L’association Vent de colère ! Fédération Nationale expose notamment à l’appui de ses demandes que :
– l’association Vent de colère !, créée en 2001 dans le but de fédérer des associations de lutte contre l’implantation d’éoliennes en France, regroupe actuellement plus de 429 associations sur le territoire national, dont le recrutement et l’adhésion se fait grâce au site internet “ventdecolere.org”.

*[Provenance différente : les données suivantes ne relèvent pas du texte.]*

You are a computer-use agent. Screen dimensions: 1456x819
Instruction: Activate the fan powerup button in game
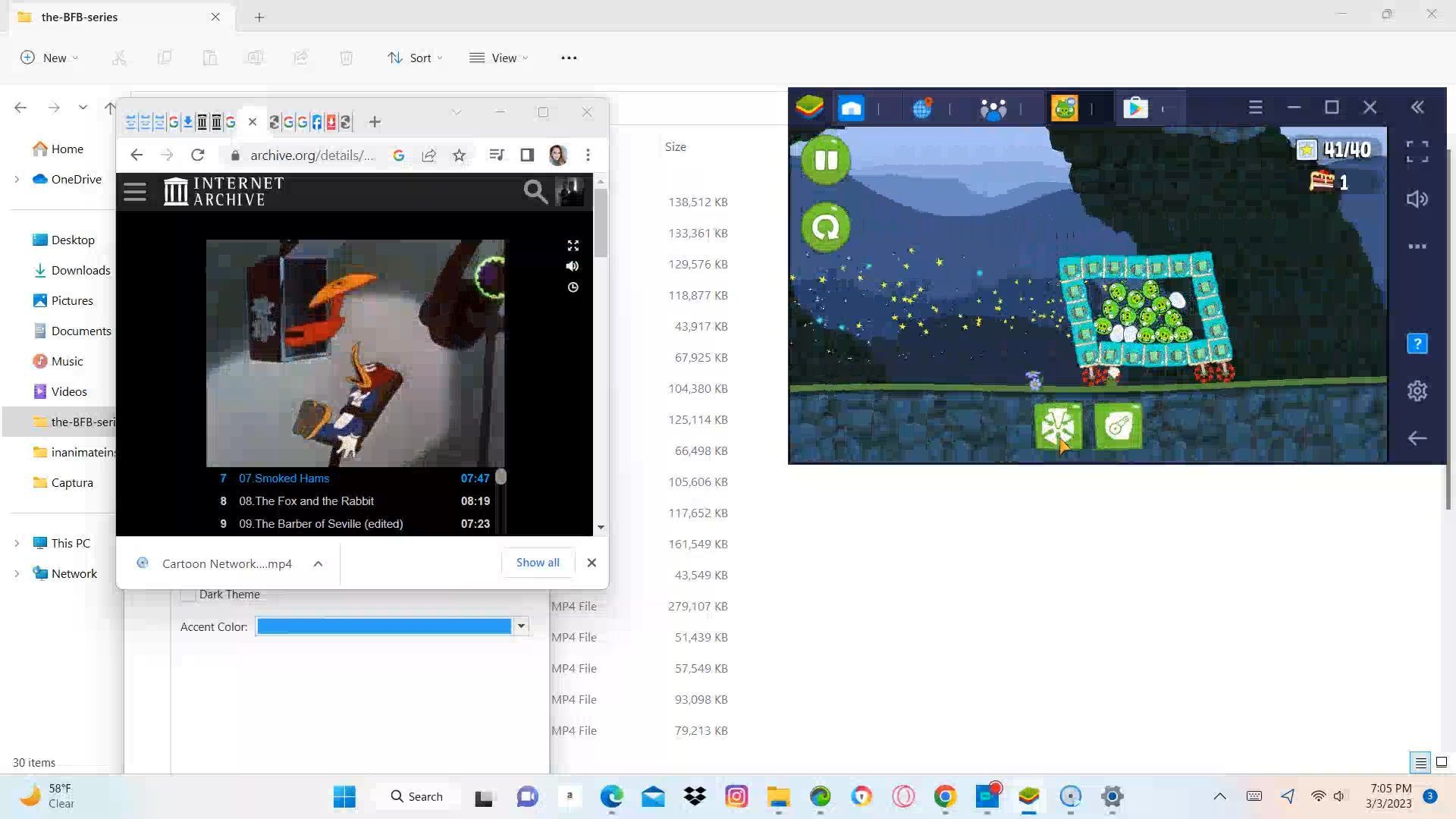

– le site de l’association a été créé par M. W. pour le compte de l’association, et celui-ci a enregistré sous son nom, le 26 mai 2003, le nom de domaine
« ventdecolere.org » qui est l’adresse principale du site ainsi que, le 29 novembre 2005, le nom de domaine “ventdecolere.info”,
– M. W. sollicité en février 2007 par le président de l’association M. B. qui veut garder le contrôle du site et le rénover, a refusé de transférer les codes du site « ventdecolere.org » et les noms de domaine,
– lors du conseil d’administration de l’association tenu le 28 avril 2007, M. W. a donné oralement son accord pour transférer à l’association les noms de domaine et informé l’association qu’il ne souhaitait plus assurer sa fonction d’administrateur du site,
– le 30 juin 2007, le président de l’association a interrogé par lettre M. W. sur l’indemnisation qu’il souhaitait et sur la date et les modalités de sa succession,
– le 13 juillet 2007 M. W. a répondu qu’il recourait à un expert pour faire évaluer le site “ventdecolere.org” et qu’il contestait toute donation à l’association,
– la mise en demeure adressée à M. W. le 6 août 2007 est restée vaine,
– selon constat d’huissier en date du 13 septembre 2007, la concluante a fait constater que M. W. n’a pas supprimé du site un contenu en violation des instructions reçues et qu’il communique au contraire sur des événements d’associations concurrentes,
– ainsi M. W. usurpe les pouvoirs du président de l’association, et empêche l’association de mettre en ligne la nouvelle version du site réalisée par la société WLUP et de récupérer le contenu adressé par les autres associations.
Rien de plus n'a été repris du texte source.